To determine whether there is a difference in the effects of T- and L-type
calcium antagonists on systemic, renal, and glomerular hemodynamics, the pathological changes of
N(G)-nitro-L-arginine methyl ester (
L-NAME)-exacerbated
nephrosclerosis and clinical alterations were investigated in spontaneously hypertensive rats (SHR). Seven groups of 17-week-old male SHRs were studied: Group 1, control; Group 2,
mibefradil, 50 mg. kg(-1). d(-1); Group 3,
L-NAME in
drinking water, 50 mg/L; Group 4,
L-NAME (50 mg/L) plus
mibefradil (50 mg. kg(-1). d(-1)); Group 5,
L-NAME (50 mg/L) plus
amlodipine (10 mg. kg(-1). d(-1)); Group 6 and 7,
L-NAME (50 mg/L) for 3 weeks followed by
mibefradil (50 mg. kg(-1). d(-1)) or
amlodipine (10 mg. kg(-1). d(-1)), respectively, for the subsequent 3 weeks. Both the T- and L-channel
calcium antagonists similarly reduced mean arterial pressure and total peripheral resistance index. These changes were associated with significant decreases in afferent and efferent glomerular arteriolar resistances and the ultrafiltration coefficient (P<0.01). Furthermore, the histopathological glomerular and arterial injury scores and urinary
protein excretion were also significantly improved (P<0.01), and left ventricular and aortic masses were significantly diminished in all treated groups.
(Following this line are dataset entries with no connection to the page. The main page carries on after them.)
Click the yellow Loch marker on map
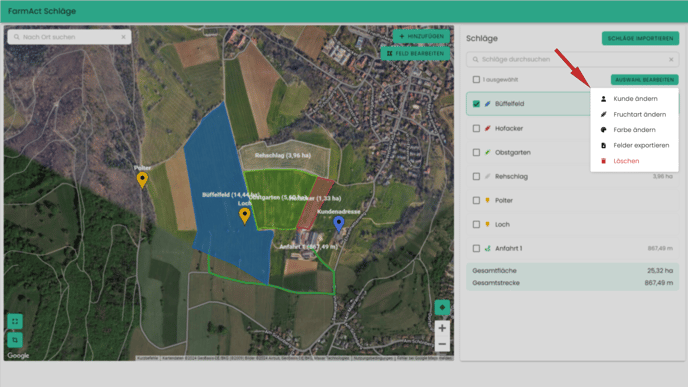The image size is (688, 387). pyautogui.click(x=244, y=215)
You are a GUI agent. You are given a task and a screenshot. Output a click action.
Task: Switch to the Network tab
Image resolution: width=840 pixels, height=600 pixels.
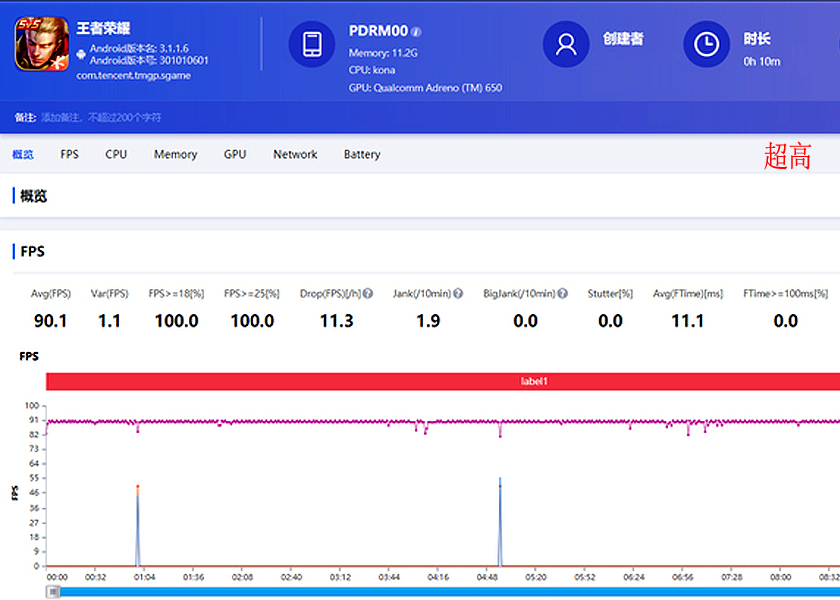tap(295, 154)
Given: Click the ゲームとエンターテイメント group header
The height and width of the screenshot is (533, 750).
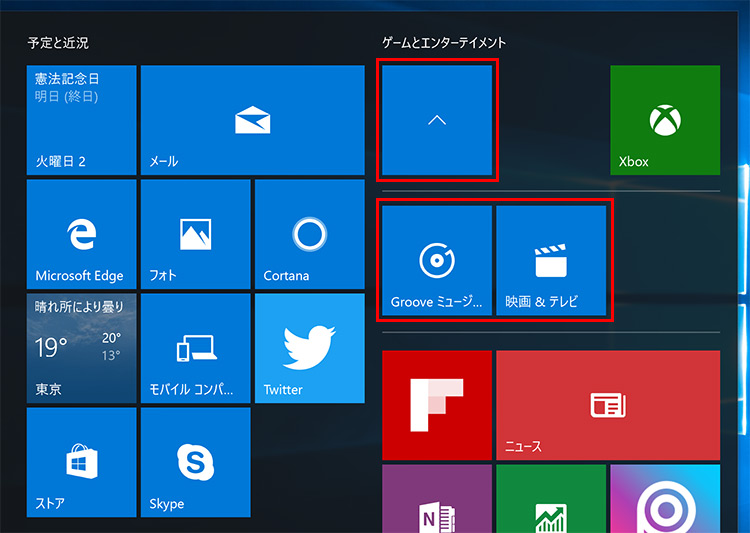Looking at the screenshot, I should pyautogui.click(x=444, y=43).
Both drugs,
mibefradil and
amlodipine, had effects of increasing the single-nephron glomerular filtration ratio (SNGFR), and single-nephron plasma flow (SNPF), and of reducing glomerular afferent arteriolar resistance and urinary
protein excretion. Thus, the T-type (
mibefradil) and L-type (
amlodipine)
calcium antagonists each prevented and reversed the pathophysiological alterations of
L-NAME-exacerbated hypertensive
nephrosclerosis in SHR. The T-type
calcium antagonist (
mibefradil) seemed to have been more effective than the L-type
amlodipine antagonist and it produced a greater reduction in afferent arteriolar resistance while preserving SNGFR.